━━ Records shown ━━
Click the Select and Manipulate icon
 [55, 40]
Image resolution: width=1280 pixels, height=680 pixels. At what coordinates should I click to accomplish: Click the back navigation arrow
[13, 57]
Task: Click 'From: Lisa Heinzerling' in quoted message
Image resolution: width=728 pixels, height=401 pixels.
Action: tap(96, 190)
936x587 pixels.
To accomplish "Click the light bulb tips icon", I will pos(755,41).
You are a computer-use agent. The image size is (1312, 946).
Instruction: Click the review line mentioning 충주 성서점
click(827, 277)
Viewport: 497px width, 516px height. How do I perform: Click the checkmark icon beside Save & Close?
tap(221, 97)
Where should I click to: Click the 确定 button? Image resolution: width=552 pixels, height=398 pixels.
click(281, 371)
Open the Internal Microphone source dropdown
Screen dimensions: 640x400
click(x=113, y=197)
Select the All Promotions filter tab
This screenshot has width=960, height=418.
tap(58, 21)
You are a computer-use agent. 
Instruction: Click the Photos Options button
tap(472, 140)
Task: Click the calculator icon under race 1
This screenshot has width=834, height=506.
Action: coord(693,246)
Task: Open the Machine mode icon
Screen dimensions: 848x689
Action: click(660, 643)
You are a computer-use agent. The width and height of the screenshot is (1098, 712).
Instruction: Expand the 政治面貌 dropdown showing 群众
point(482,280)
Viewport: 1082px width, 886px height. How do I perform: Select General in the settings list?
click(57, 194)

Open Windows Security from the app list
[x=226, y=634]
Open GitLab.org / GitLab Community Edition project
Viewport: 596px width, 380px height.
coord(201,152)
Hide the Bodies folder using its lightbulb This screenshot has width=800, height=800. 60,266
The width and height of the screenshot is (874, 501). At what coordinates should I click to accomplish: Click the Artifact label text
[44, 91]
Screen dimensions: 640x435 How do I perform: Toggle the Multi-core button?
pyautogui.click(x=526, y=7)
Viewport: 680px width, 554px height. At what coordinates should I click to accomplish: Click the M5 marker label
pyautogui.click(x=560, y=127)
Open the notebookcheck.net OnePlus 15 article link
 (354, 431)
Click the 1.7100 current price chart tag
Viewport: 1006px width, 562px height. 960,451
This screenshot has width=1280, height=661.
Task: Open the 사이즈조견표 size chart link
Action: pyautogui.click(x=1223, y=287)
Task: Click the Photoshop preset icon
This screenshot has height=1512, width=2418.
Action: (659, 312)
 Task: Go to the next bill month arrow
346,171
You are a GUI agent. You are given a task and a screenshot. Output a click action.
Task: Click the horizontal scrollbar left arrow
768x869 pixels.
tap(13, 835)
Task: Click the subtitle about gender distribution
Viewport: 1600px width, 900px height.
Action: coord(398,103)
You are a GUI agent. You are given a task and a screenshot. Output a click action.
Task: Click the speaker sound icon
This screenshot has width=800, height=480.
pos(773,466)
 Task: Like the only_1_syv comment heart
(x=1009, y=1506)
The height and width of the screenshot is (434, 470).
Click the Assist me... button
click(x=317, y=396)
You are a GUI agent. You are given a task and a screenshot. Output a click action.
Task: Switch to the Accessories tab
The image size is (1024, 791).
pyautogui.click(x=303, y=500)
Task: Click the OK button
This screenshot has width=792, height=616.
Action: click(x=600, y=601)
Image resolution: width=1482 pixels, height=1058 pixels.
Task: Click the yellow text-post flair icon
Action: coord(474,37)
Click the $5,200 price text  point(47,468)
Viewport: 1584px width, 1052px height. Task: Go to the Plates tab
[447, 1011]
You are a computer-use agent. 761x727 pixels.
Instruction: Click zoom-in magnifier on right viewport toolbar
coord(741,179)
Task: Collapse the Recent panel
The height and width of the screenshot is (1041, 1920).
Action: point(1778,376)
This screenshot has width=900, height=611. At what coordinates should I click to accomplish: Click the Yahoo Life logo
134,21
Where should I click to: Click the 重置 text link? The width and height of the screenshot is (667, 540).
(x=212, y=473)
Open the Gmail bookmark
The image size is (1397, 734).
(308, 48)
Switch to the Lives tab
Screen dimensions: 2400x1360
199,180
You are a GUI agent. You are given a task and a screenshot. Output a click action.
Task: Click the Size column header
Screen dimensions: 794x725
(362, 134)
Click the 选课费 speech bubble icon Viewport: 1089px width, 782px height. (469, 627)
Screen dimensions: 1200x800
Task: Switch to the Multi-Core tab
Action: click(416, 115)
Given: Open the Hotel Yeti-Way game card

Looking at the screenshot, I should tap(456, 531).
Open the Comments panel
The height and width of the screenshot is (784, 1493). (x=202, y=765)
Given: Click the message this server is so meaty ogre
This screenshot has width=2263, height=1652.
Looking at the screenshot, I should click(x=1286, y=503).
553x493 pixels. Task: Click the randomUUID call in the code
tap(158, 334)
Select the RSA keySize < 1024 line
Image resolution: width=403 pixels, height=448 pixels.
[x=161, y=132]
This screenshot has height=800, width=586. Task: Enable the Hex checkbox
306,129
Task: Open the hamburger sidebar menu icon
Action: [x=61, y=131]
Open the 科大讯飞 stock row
━━━
**Work instruction**
Every entry above must be copied exactly.

**Reply**
Click the Select and Manipulate icon
 [55, 40]
Image resolution: width=1280 pixels, height=680 pixels. At what coordinates should I click to accomplish: Click the back navigation arrow
[13, 57]
Task: Click 'From: Lisa Heinzerling' in quoted message
Image resolution: width=728 pixels, height=401 pixels.
Action: tap(96, 190)
936x587 pixels.
To accomplish "Click the light bulb tips icon", I will pos(755,41).
You are a computer-use agent. The image size is (1312, 946).
Instruction: Click the review line mentioning 충주 성서점
click(827, 277)
Viewport: 497px width, 516px height. How do I perform: Click the checkmark icon beside Save & Close?
tap(221, 97)
Where should I click to: Click the 确定 button? Image resolution: width=552 pixels, height=398 pixels.
click(281, 371)
Open the Internal Microphone source dropdown
Screen dimensions: 640x400
click(x=113, y=197)
Select the All Promotions filter tab
This screenshot has width=960, height=418.
tap(58, 21)
You are a computer-use agent. 
Instruction: Click the Photos Options button
tap(472, 140)
Task: Click the calculator icon under race 1
This screenshot has width=834, height=506.
Action: coord(693,246)
Task: Open the Machine mode icon
Screen dimensions: 848x689
Action: click(660, 643)
You are a computer-use agent. The width and height of the screenshot is (1098, 712).
Instruction: Expand the 政治面貌 dropdown showing 群众
point(482,280)
Viewport: 1082px width, 886px height. How do I perform: Select General in the settings list?
click(57, 194)

Open Windows Security from the app list
[x=226, y=634]
Open GitLab.org / GitLab Community Edition project
Viewport: 596px width, 380px height.
coord(201,152)
Hide the Bodies folder using its lightbulb This screenshot has width=800, height=800. 60,266
The width and height of the screenshot is (874, 501). At what coordinates should I click to accomplish: Click the Artifact label text
[44, 91]
Screen dimensions: 640x435 How do I perform: Toggle the Multi-core button?
pyautogui.click(x=526, y=7)
Viewport: 680px width, 554px height. At what coordinates should I click to accomplish: Click the M5 marker label
pyautogui.click(x=560, y=127)
Open the notebookcheck.net OnePlus 15 article link
 (354, 431)
Click the 1.7100 current price chart tag
Viewport: 1006px width, 562px height. 960,451
This screenshot has width=1280, height=661.
Task: Open the 사이즈조견표 size chart link
Action: pyautogui.click(x=1223, y=287)
Task: Click the Photoshop preset icon
This screenshot has height=1512, width=2418.
Action: (659, 312)
 Task: Go to the next bill month arrow
346,171
You are a GUI agent. You are given a task and a screenshot. Output a click action.
Task: Click the horizontal scrollbar left arrow
768x869 pixels.
tap(13, 835)
Task: Click the subtitle about gender distribution
Viewport: 1600px width, 900px height.
Action: coord(398,103)
You are a GUI agent. You are given a task and a screenshot. Output a click action.
Task: Click the speaker sound icon
This screenshot has width=800, height=480.
pos(773,466)
 Task: Like the only_1_syv comment heart
(x=1009, y=1506)
The height and width of the screenshot is (434, 470).
Click the Assist me... button
click(x=317, y=396)
You are a GUI agent. You are given a task and a screenshot. Output a click action.
Task: Switch to the Accessories tab
The image size is (1024, 791).
pyautogui.click(x=303, y=500)
Task: Click the OK button
This screenshot has width=792, height=616.
Action: click(x=600, y=601)
Image resolution: width=1482 pixels, height=1058 pixels.
Task: Click the yellow text-post flair icon
Action: coord(474,37)
Click the $5,200 price text  point(47,468)
Viewport: 1584px width, 1052px height. Task: Go to the Plates tab
[447, 1011]
You are a computer-use agent. 761x727 pixels.
Instruction: Click zoom-in magnifier on right viewport toolbar
coord(741,179)
Task: Collapse the Recent panel
The height and width of the screenshot is (1041, 1920).
Action: point(1778,376)
This screenshot has width=900, height=611. At what coordinates should I click to accomplish: Click the Yahoo Life logo
134,21
Where should I click to: Click the 重置 text link? The width and height of the screenshot is (667, 540).
(x=212, y=473)
Open the Gmail bookmark
The image size is (1397, 734).
(308, 48)
Switch to the Lives tab
Screen dimensions: 2400x1360
199,180
You are a GUI agent. You are given a task and a screenshot. Output a click action.
Task: Click the Size column header
Screen dimensions: 794x725
(362, 134)
Click the 选课费 speech bubble icon Viewport: 1089px width, 782px height. (469, 627)
Screen dimensions: 1200x800
Task: Switch to the Multi-Core tab
Action: click(416, 115)
Given: Open the Hotel Yeti-Way game card

Looking at the screenshot, I should tap(456, 531).
Open the Comments panel
The height and width of the screenshot is (784, 1493). (x=202, y=765)
Given: Click the message this server is so meaty ogre
This screenshot has width=2263, height=1652.
Looking at the screenshot, I should click(x=1286, y=503).
553x493 pixels. Task: Click the randomUUID call in the code
tap(158, 334)
Select the RSA keySize < 1024 line
Image resolution: width=403 pixels, height=448 pixels.
[x=161, y=132]
This screenshot has height=800, width=586. Task: Enable the Hex checkbox
306,129
Task: Open the hamburger sidebar menu icon
Action: [x=61, y=131]
Open the 科大讯飞 stock row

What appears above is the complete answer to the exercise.